Member of the Moroccan Parliament
- In office 2016–2021

Personal details
- Party: National Rally of Independents
- Alma mater: University of Perpignan

= Asmaa Rhlalou =

Moroccan journalist and politician

Asmaa Rhlalou is a Moroccan journalist and politician of the National Rally of Independents (RNI). She has been a member of the Moroccan Parliament and was elected as the mayor of the Moroccan capital Rabat by the municipal council in September 2021.
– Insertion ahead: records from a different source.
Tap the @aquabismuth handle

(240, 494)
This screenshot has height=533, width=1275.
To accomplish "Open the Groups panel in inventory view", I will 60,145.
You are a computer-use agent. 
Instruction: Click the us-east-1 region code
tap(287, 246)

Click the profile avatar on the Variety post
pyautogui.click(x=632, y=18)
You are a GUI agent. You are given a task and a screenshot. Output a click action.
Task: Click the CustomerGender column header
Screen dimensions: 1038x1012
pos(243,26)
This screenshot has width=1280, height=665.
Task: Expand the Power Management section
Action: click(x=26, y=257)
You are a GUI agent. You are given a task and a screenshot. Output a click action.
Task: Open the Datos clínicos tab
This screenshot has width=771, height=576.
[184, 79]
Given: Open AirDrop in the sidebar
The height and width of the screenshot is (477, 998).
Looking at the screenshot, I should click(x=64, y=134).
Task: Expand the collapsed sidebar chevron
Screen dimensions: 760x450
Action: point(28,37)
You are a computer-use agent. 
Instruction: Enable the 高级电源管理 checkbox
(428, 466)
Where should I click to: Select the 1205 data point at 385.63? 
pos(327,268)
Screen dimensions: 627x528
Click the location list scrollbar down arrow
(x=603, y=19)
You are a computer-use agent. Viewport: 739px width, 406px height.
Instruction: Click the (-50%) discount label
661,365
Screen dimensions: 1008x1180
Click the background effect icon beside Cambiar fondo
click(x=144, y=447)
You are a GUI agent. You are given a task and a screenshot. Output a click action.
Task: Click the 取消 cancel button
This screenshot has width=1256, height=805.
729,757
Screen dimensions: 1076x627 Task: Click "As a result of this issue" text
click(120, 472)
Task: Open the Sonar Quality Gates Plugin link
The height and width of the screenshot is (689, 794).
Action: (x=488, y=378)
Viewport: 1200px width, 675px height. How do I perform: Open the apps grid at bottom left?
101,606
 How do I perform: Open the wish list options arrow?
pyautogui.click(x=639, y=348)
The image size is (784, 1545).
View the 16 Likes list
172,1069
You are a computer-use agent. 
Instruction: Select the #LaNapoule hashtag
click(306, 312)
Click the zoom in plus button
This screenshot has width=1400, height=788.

== Early life and education ==
Rhlalou enrolled in the French University of Perpignan, from which she obtained a doctorate from the faculty of economics in 2006.

== Journalistic career ==
Rhlalou has been writing for the L'Opinion since 1997, besides she was a reporter for the Arabic language MBC group for two years.

== Political career ==
Since the age of fifteen years, Rhlalou was politically active. She was involved in the Istiqlal party for ten years and in 2015 she was invited to join the RNI for which she was elected into the Moroccan Parliament for the term 2016 to 2021. As a deputy of Morocco she represented Morocco in the Women's Political leader's summit in Reykyavik in 2017 and Tokyo in 2019. Following her parties success in the General elections in September 2021, she was elected as the mayor of Rabat by the municipal council supported by a broad coalition of the RNI, Istiqlal, Authenticity and Modernity Party (PAM).

In 2023, United Nations Secretary-General António Guterres appointed Rhlalou to his Advisory Group on Local and Regional Governments, co-chaired by Pilar Cancela Rodríguez and Fatimatou Abdel Malick.